** start Data for the task **
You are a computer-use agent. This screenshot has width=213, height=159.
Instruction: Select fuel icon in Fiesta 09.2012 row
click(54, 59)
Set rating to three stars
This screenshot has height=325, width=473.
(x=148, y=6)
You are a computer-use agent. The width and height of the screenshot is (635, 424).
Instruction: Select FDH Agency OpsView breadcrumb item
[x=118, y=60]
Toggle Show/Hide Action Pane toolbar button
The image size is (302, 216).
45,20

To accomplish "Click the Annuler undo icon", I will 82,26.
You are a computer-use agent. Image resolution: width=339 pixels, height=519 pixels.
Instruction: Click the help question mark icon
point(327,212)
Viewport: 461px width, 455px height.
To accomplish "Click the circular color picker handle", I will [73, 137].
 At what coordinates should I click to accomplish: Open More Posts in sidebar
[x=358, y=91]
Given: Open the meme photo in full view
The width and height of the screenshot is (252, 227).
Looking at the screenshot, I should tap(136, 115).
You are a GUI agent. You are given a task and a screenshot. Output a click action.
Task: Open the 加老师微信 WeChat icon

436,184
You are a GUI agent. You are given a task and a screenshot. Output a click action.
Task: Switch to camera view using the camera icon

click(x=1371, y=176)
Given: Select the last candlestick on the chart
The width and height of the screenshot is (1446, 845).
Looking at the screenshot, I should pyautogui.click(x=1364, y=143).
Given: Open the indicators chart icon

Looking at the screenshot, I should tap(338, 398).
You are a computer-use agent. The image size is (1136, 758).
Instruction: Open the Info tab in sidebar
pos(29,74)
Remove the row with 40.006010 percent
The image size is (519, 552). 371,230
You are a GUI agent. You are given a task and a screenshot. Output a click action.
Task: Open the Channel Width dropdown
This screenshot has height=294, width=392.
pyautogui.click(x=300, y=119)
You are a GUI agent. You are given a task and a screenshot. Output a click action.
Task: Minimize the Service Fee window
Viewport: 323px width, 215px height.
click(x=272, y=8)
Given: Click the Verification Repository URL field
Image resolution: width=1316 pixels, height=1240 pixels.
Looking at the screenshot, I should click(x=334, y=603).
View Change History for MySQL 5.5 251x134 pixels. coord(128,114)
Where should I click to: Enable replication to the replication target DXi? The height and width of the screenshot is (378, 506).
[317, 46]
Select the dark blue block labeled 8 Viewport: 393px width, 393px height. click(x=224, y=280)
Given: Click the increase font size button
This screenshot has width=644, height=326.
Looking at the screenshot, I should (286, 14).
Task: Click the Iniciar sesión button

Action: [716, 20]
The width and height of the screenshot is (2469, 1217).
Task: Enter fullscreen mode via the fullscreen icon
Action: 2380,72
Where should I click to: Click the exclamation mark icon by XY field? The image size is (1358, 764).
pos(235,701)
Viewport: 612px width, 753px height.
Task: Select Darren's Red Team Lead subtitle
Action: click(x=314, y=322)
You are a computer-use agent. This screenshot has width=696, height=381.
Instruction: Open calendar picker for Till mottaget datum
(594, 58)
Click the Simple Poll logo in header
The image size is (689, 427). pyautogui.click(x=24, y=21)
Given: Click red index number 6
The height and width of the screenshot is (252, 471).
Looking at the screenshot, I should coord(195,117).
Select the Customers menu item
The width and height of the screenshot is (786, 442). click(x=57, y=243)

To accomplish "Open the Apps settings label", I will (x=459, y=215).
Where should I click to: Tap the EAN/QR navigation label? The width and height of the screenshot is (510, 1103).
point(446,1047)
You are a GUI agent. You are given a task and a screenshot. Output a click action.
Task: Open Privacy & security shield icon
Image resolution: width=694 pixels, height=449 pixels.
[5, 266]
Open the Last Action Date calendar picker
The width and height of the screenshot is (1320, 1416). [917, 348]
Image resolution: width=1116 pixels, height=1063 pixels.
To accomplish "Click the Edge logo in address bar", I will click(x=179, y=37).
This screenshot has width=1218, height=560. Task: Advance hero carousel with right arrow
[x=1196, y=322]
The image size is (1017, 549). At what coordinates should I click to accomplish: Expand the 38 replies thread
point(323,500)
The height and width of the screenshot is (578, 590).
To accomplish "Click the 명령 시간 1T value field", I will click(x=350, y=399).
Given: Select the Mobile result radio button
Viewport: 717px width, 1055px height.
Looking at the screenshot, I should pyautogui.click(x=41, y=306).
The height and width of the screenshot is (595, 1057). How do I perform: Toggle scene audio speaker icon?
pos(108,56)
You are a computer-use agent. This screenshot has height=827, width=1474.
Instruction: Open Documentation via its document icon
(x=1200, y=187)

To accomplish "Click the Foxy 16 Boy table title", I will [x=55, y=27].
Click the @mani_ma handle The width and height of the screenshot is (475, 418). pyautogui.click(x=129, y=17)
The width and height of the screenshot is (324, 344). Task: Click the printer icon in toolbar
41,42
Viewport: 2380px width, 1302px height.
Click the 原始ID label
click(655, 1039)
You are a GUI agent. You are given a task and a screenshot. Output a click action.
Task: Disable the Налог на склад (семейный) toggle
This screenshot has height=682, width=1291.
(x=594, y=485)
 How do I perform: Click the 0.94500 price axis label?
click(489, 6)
** end Data for the task **
# Set exercise:
Set out the listing's lines as a Markdown table with the columns "Row" and "Listing line". Cover the line containing "I will 82,26." through the line containing "[x=358, y=91]", both included, number each row, and omit blank lines.

# Exercise response:
| Row | Listing line |
|---|---|
| 1 | To accomplish "Click the Annuler undo icon", I will 82,26. |
| 2 | You are a computer-use agent. Image resolution: width=339 pixels, height=519 pixels. |
| 3 | Instruction: Click the help question mark icon |
| 4 | point(327,212) |
| 5 | Viewport: 461px width, 455px height. |
| 6 | To accomplish "Click the circular color picker handle", I will [73, 137]. |
| 7 |  At what coordinates should I click to accomplish: Open More Posts in sidebar |
| 8 | [x=358, y=91] |